Comment 7 Agostino Sarubbo gentoo-dev 2012-02-19 12:50:30 UTC
amd64 stable
Comment 8 Jeff (JD) Horelick (RETIRED) gentoo-dev 2012-02-19 19:17:22 UTC
x86 stable
Comment 9 KinG-InFeT 2012-02-19 19:42:20 UTC
x86 stable
Comment 10 GLSAMaker/CVETool Bot gentoo-dev 2012-02-20 05:04:35 UTC
CVE-2011-3026 (http://nvd.nist.gov/nvd.cfm?cvename=CVE-2011-3026):
  Integer overflow in libpng, as used in Google Chrome before 17.0.963.56,
  allows remote attackers to cause a denial of service or possibly have
  unspecified other impact via unknown vectors that trigger an integer
  truncation.
Comment 11 Jeroen Roovers gentoo-dev 2012-02-20 12:30:36 UTC
Stable for HPPA.
Comment 12 Tim Sammut (RETIRED) gentoo-dev 2012-02-21 22:08:44 UTC
From the libpng homepage at http://www.libpng.org/pub/png/libpng.html:

> All branches of libpng prior to versions 1.5.9, 1.4.9, 1.2.47, and
> 1.0.57, respectively, fail to correctly validate a heap allocation in
> png_decompress_chunk(), which can lead to a buffer-overrun and the
> possibility of execution of hostile code on 32-bit systems.

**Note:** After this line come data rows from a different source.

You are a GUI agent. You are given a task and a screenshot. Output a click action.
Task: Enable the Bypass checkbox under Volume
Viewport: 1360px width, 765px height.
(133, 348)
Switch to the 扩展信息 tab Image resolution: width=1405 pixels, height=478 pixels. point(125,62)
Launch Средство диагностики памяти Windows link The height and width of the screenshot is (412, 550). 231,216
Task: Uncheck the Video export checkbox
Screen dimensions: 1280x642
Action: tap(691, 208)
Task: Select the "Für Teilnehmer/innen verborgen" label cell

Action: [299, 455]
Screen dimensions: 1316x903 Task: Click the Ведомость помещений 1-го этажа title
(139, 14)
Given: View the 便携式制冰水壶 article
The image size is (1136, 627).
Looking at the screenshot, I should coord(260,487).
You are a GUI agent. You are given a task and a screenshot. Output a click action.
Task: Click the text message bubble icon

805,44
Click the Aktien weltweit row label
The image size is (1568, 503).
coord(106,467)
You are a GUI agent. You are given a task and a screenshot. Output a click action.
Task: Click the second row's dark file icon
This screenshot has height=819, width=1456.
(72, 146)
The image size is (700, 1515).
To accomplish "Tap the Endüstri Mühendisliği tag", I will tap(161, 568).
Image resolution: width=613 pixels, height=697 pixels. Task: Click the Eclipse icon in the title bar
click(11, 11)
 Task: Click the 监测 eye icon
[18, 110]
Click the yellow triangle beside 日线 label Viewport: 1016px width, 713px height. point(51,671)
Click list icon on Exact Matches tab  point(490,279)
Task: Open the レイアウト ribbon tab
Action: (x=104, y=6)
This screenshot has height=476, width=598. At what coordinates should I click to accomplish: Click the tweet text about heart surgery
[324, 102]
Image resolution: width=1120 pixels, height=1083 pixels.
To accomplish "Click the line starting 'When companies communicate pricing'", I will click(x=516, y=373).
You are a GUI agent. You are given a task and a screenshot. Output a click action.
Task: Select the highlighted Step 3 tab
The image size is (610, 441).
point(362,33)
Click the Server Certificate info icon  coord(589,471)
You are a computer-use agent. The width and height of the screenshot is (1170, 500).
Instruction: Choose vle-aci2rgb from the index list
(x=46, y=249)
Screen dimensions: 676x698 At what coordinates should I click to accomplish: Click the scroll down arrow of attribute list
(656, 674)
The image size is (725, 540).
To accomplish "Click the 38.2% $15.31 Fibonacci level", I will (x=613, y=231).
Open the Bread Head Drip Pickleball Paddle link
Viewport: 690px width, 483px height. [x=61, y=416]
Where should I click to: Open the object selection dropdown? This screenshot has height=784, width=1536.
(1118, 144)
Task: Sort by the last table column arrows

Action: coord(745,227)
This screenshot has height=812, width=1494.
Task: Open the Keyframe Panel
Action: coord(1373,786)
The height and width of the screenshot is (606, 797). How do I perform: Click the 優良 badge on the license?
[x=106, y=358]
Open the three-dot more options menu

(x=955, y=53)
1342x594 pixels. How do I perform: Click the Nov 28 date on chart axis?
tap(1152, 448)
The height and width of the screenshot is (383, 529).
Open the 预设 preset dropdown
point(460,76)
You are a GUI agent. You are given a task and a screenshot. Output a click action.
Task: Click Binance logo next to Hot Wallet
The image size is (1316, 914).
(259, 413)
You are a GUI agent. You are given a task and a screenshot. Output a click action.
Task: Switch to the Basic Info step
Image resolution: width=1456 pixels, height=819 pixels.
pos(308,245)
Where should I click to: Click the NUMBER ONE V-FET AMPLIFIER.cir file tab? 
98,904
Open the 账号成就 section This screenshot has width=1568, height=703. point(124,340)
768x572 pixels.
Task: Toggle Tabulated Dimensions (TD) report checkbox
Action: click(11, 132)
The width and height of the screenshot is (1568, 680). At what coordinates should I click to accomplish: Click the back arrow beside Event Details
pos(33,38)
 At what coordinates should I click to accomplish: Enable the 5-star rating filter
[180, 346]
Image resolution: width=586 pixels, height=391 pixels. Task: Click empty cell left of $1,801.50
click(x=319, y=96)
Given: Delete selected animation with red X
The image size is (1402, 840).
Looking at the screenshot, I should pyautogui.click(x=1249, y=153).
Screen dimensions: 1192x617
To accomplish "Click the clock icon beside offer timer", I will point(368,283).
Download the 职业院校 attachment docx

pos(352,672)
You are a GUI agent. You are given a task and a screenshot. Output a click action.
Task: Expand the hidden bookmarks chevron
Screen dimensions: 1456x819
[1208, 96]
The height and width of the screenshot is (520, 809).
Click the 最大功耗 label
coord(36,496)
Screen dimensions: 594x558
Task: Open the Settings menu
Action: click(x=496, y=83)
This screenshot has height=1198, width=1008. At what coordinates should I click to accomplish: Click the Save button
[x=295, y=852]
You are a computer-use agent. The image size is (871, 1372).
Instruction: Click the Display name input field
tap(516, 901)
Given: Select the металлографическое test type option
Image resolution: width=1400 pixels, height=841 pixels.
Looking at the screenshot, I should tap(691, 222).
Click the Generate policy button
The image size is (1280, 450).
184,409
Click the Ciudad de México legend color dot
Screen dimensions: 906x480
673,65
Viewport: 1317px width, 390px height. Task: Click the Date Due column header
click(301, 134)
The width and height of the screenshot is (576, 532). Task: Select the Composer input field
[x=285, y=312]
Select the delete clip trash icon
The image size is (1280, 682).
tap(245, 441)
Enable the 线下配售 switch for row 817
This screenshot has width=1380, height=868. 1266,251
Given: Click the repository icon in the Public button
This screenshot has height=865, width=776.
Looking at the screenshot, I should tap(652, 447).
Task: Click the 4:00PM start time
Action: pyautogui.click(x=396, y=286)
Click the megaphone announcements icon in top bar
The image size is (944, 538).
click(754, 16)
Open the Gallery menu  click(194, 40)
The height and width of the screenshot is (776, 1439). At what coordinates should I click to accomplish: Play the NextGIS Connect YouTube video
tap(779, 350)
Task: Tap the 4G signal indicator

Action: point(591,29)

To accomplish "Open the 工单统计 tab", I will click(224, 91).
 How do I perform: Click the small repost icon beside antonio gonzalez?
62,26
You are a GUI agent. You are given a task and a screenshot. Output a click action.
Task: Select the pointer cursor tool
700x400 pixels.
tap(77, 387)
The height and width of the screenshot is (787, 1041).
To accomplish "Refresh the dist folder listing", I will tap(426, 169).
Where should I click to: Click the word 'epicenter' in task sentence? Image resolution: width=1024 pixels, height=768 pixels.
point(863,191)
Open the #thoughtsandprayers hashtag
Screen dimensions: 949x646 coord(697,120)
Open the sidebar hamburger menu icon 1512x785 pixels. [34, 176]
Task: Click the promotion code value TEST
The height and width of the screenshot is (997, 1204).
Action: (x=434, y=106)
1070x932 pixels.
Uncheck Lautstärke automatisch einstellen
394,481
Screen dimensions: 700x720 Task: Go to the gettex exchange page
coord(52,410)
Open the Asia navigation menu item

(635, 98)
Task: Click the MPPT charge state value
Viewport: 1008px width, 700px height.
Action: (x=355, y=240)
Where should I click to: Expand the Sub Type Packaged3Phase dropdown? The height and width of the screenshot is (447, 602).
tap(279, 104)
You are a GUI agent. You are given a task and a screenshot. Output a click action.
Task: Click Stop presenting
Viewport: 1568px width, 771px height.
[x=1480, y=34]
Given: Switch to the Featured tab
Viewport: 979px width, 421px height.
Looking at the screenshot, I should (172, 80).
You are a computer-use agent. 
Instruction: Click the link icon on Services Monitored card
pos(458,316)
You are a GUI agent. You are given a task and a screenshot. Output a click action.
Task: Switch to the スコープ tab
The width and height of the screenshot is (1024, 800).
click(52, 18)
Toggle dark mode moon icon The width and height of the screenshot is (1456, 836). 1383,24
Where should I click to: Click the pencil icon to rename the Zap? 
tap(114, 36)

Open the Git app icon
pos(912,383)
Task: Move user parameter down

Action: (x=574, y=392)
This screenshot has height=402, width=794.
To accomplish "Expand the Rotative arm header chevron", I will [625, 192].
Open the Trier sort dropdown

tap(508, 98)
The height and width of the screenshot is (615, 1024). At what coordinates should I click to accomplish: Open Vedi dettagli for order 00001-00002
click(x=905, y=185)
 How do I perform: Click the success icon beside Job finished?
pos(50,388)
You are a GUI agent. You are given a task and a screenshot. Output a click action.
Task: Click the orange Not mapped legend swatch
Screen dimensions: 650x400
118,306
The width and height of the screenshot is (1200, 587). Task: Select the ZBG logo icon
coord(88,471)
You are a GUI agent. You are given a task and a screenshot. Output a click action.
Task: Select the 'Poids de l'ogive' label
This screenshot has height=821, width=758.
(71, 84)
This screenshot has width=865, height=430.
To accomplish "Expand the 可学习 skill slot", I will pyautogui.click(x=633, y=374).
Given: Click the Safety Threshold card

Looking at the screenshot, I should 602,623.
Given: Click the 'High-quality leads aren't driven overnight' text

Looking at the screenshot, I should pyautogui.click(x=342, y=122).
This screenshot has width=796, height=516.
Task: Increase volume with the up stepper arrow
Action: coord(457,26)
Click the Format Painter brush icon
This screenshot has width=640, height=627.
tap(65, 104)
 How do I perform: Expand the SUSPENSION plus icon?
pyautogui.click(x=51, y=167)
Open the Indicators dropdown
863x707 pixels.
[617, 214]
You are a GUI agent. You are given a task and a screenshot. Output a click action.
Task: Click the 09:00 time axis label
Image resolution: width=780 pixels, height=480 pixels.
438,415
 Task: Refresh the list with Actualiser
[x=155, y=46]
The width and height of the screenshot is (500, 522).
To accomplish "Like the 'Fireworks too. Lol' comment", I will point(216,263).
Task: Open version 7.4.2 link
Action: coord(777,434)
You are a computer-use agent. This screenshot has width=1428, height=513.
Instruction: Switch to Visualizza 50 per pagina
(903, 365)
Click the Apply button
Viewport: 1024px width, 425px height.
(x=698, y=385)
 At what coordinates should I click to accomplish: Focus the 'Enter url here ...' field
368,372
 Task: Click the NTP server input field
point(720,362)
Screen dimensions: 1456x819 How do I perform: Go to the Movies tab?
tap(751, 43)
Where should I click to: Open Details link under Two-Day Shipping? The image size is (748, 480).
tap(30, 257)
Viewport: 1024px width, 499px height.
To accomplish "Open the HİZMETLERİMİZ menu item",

This
> vulnerability has been assigned ID CVE-2011-3026 and is fixed in
> version 1.5.9, released 18 February 2012.

=media-libs/libpng-1.2.47 was already stabilized on x86/amd64 (thanks, Samuli).
Comment 13 Brent Baude (RETIRED) gentoo-dev 2012-02-28 20:18:39 UTC
ppc done
Comment 14 Tobias Klausmann gentoo-dev 2012-03-02 13:43:40 UTC
Stable on alpha.
Comment 15 Samuli Suominen gentoo-dev 2012-03-02 19:46:13 UTC
ppc64 done
Comment 16 Markus Meier gentoo-dev 2012-03-03 15:35:57 UTC
arm stable
Comment 17 Raúl Porcel (RETIRED) gentoo-dev 2012-03-03 20:22:30 UTC
ia64/m68k/s390/sh/sparc stable
Comment 18 Tim Sammut (RETIRED) gentoo-dev 2012-03-03 20:25:34 UTC
thanks, everyone. Already in GLSA request.
Comment 19 GLSAMaker/CVETool Bot gentoo-dev 2012-06-22 11:07:22 UTC
This issue was resolved and addressed in
 GLSA 201206-15 at http://security.gentoo.org/glsa/glsa-201206-15.xml
by GLSA coordinator Sean Amoss (ackle).